Problem to work on: Find the word "Given" in the listing. Copy out each line where it occurs.

#### Source information

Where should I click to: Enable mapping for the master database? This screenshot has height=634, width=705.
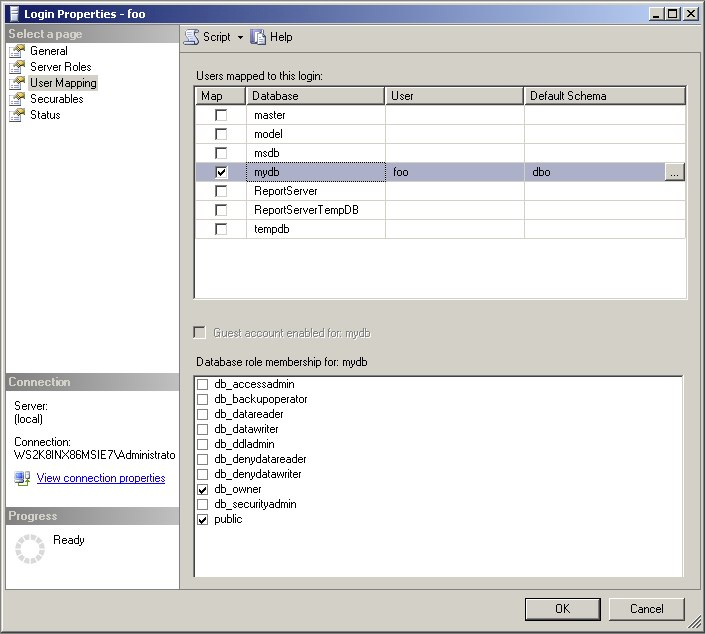click(221, 115)
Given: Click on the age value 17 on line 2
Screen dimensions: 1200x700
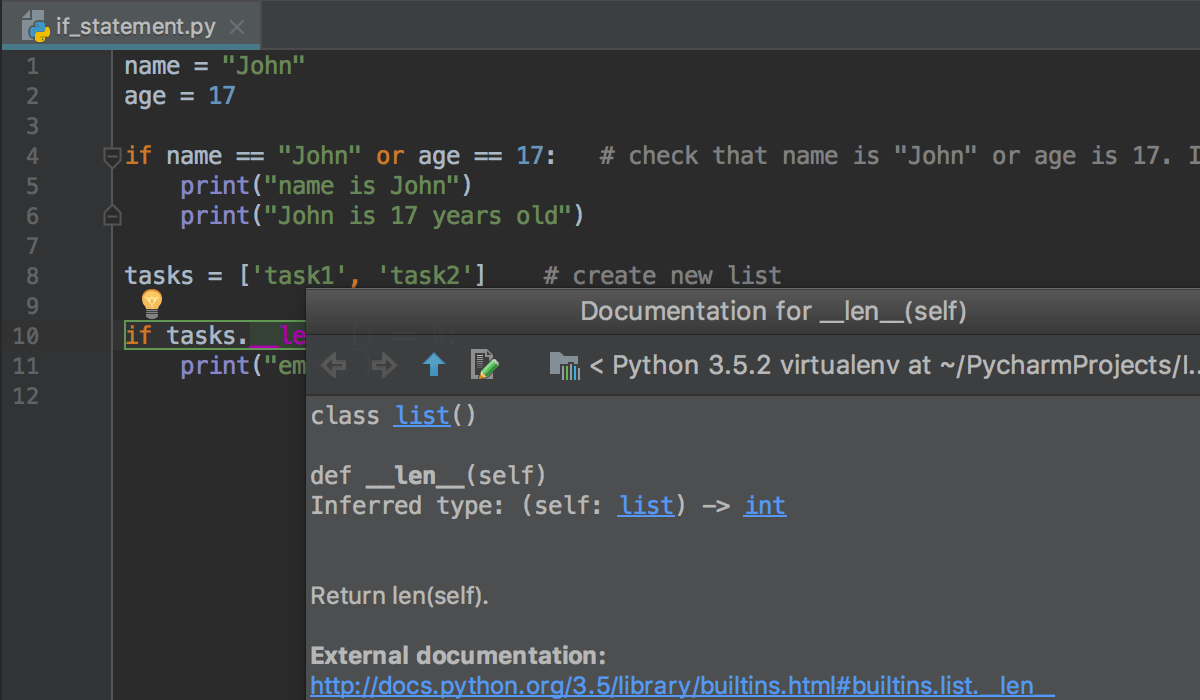Looking at the screenshot, I should coord(221,96).
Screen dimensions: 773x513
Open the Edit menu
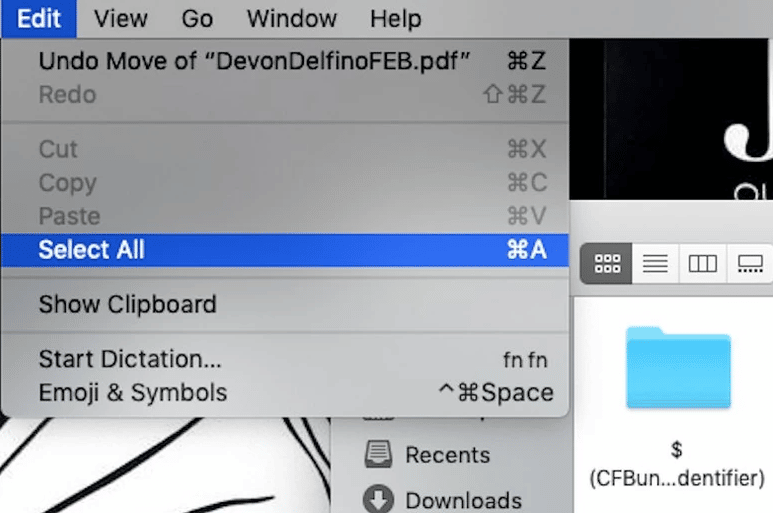click(39, 18)
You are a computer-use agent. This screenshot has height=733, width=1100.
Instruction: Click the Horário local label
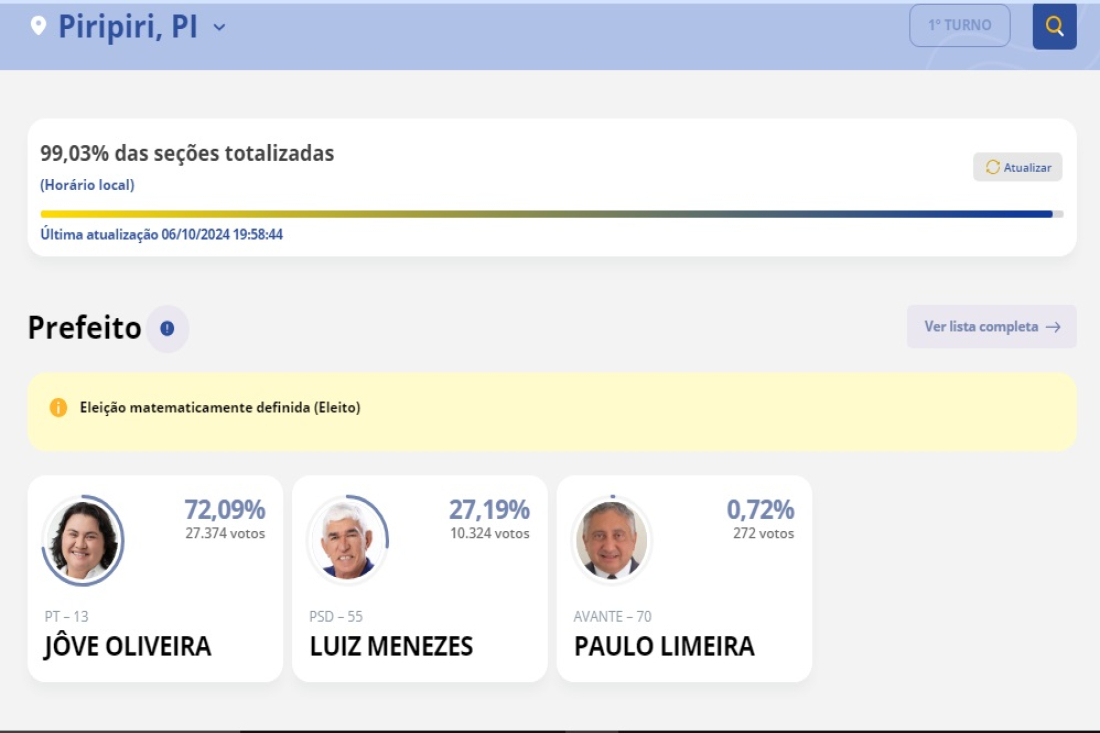pos(87,185)
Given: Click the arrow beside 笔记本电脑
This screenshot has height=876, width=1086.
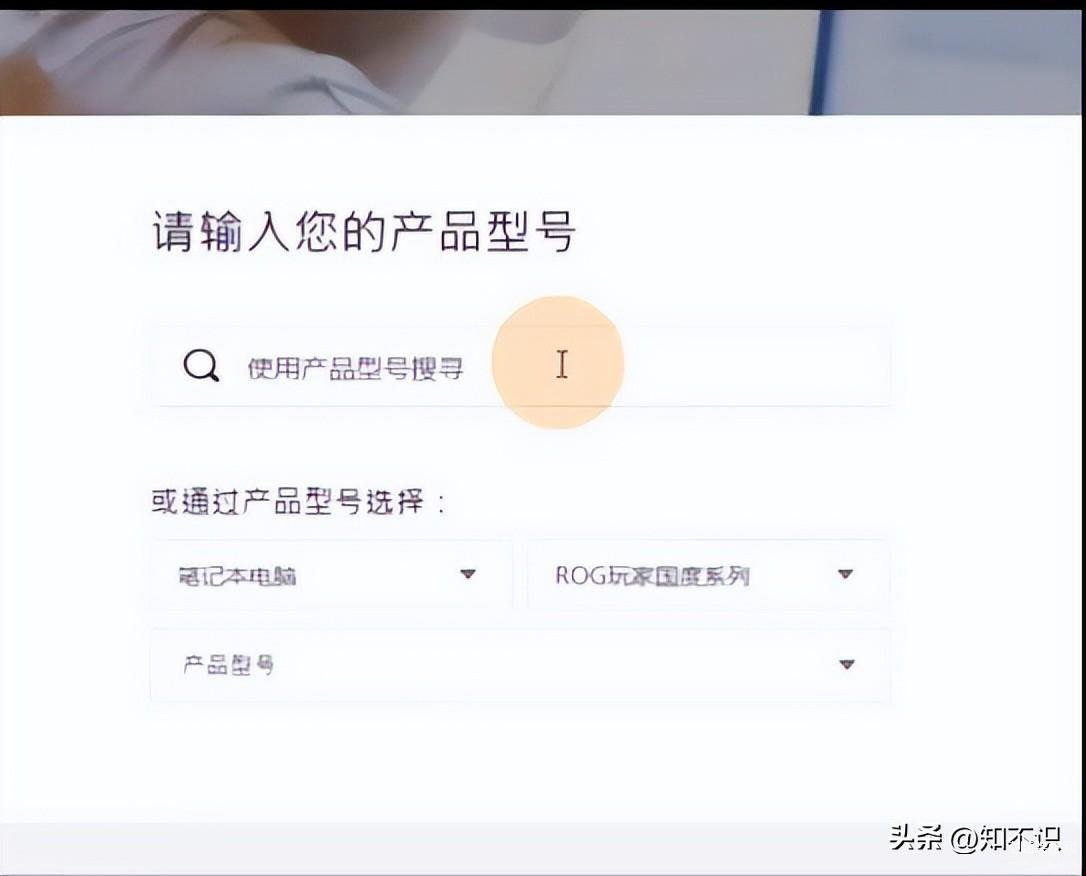Looking at the screenshot, I should tap(468, 574).
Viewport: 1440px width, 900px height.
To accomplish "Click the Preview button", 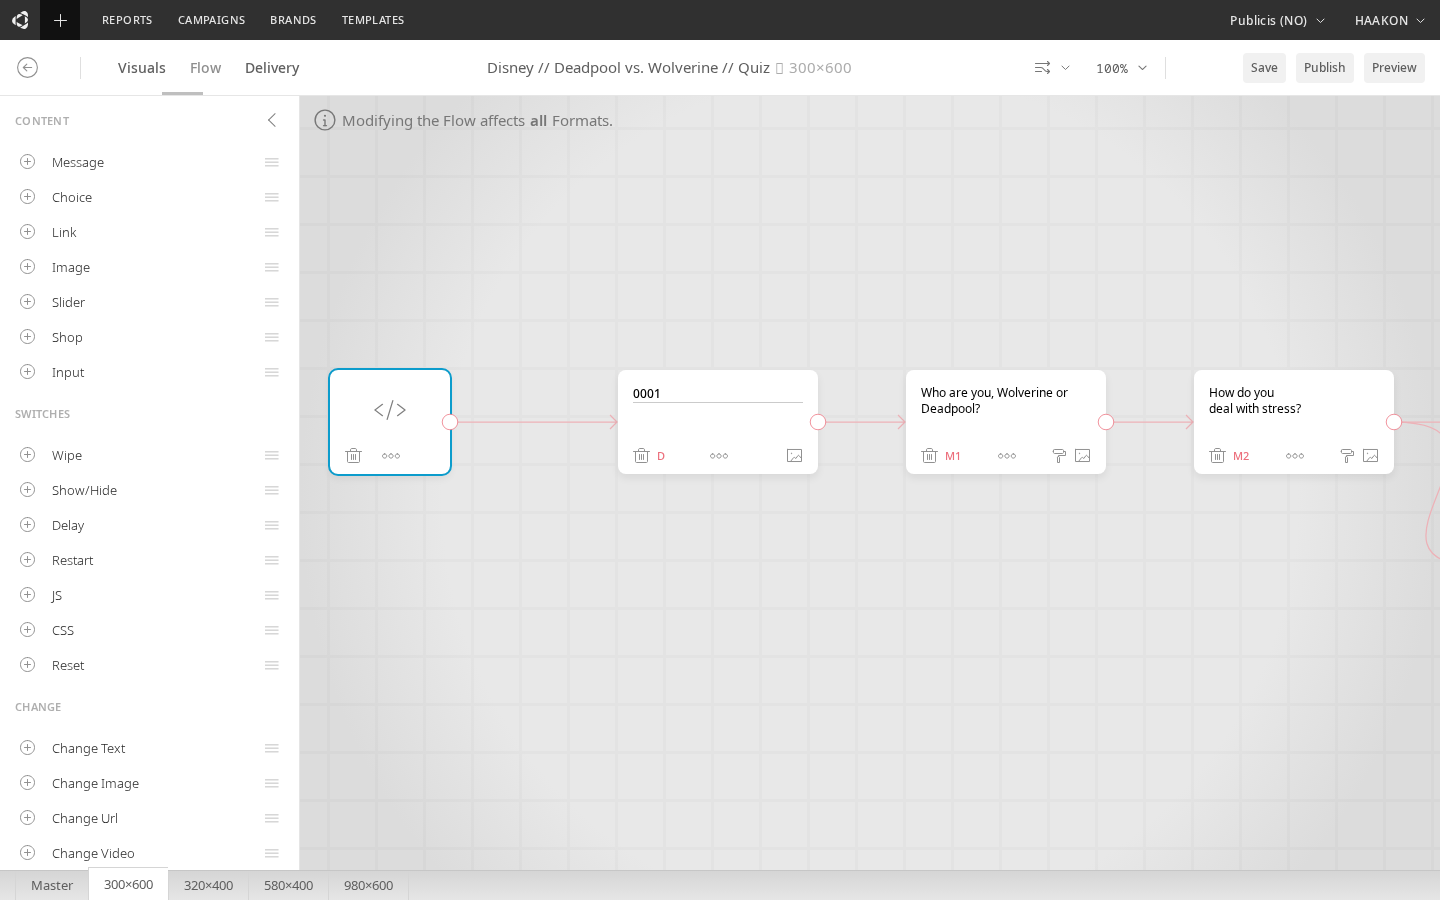I will pos(1394,67).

########

Solution to this problem:
Given: Click on the age value 17 on line 2
Given: Click the arrow beside 笔记本电脑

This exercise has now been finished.